Thursday, May 12, 2005

I FEEL A RESISTANCE, as every day brings fresh news reports about Iraqis being killed by the dozens in suicide bombings and other insurgent violence, to write about it here. The carnage is so continuous, so common, so never-ending, that I wonder what is the point of writing about it. Everybody knows it's happening. What purpose is served by mentioning it, by dwelling on it?

I have to resist that resistance. Because I know that this is what constant violence does to us. When every day is a horror show of real human beings, brothers and parents and children, being blown apart, and blood and body parts everywhere; and there is nothing you can do about it in any immediate or direct sense, a kind of numbing of the mind and heart takes place. It's a self-protective mechanism, I suppose.

But I don't want to become numb, or keep silent about murder and mayhem that results from a war of aggression and a brutal occupation by the government I send my tax dollars to.

In the last two weeks, according to an article in The Independent, 400 Iraqis have been killed in the massive upsurge of violence since the elections two weeks ago.

Pres. Bush claimed that a new government chosen by the Iraqi people would speed up the birth of democracy in Iraq; but only someone like our president, who famously refuses to hear or listen to any negative news, could have believed that. Iraqi voters did not even know who they were voting for -- the names of individual candidates were kept off the ballot for fear they would be assassinated. To the extent that insurgent violence against voters was prevented, it was only because the polls were bristling with U.S. troops -- and even with the American presence, there was violence in many parts of the country. This is hardly the logistical or procedural context in which democratic elections can take place.

The New York Times article, however, mentions none of this. Quite the opposite: the paper which is the focus of an entire website that exists solely to expose its "liberal political agenda" accepts the Bush administration's underlying assumptions without question.

American officials had hoped that the advent of an elected government, with a mandate from nearly nine million Iraqis who voted in January's elections, would persuade wavering elements in the Sunni-led insurgency to join in the American-sponsored effort to establish a Western-style democracy.

A mandate? From people who didn't even know who they were voting for? With most of the Sunni population boycotting the election? And what does the Times reporter, John Burns, mean by "wavering elements" in the Sunni-led insurgency? He makes it sound like a handful of disgruntled detractors were uncertain about whether to support the elections, and it was the overwhelming majority, as the Robert Dreyfuss piece in Rolling Stone makes clear.

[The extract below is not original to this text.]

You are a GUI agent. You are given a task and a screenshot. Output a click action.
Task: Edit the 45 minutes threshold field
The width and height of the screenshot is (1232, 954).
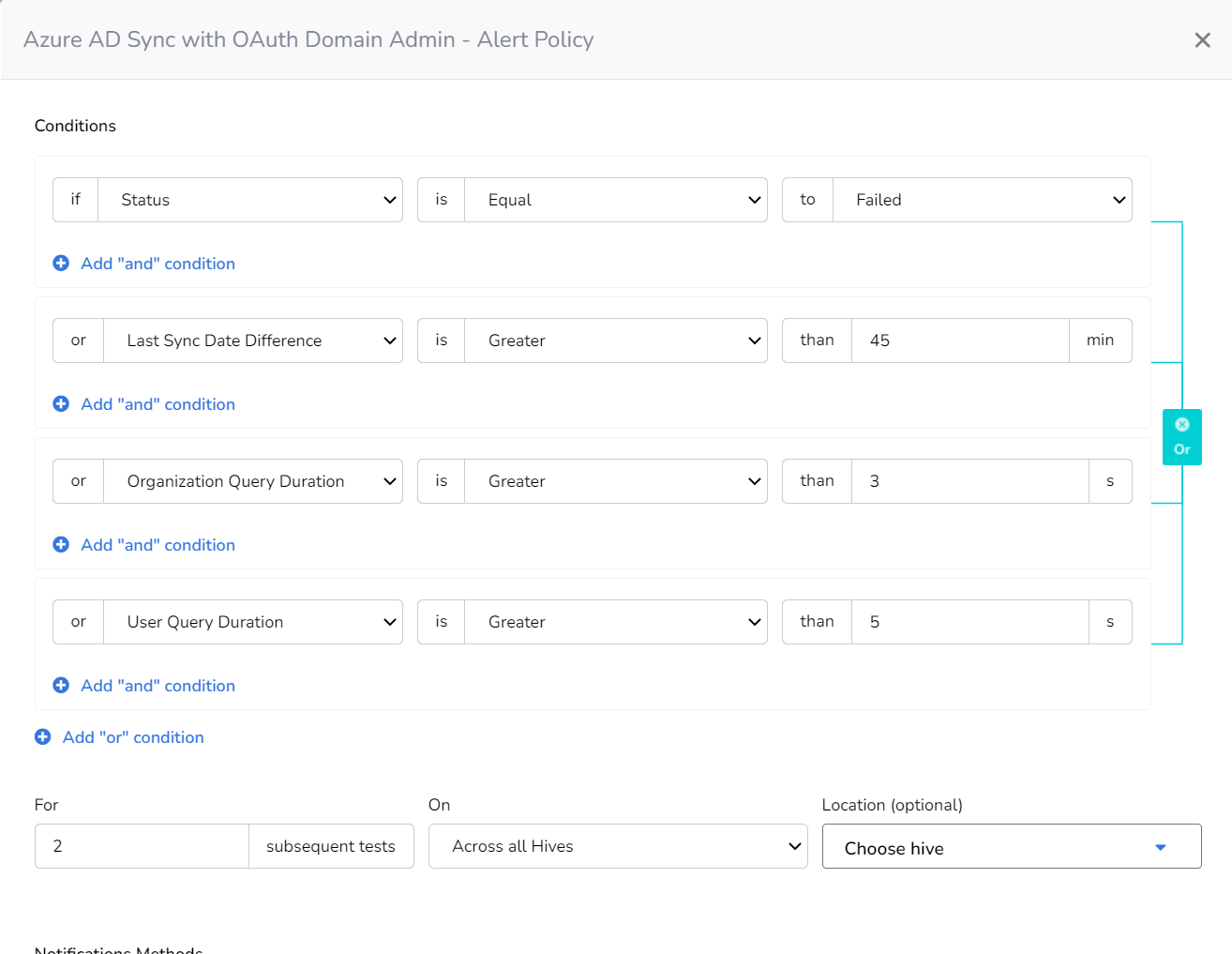coord(959,341)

In central Iraq, millions of formerly dominant Sunnis opted out of the elections for the new government, which they see as being almost entirely in the hands of southern Shiites and northern Kurds. There are now several dozen Sunni organizations fighting the U.S. occupation, broadly divided into two camps: mainstream, secular Arab nationalists who served as military officers and Baath Party leaders under Saddam, and Islamist fundamentalists, including extremists associated with Abu Musab Zarqawi.
[...]
The Sunni insurgency is larger and more homegrown than the Bush administration acknowledges. American forces, after first insisting that the resistance was composed of no more than 5,000 foreign fighters with ties to Al Qaeda, now hold more than twice that many prisoners at Abu Ghraib, Camp Bucca and Camp Cropper -- and admit that as many as 20,000 well-funded fighters remain at large. "We're facing a well-developed, mature insurgency with the support of the local population," Maj. John Reed, stationed outside the city of Husaybah, said recently.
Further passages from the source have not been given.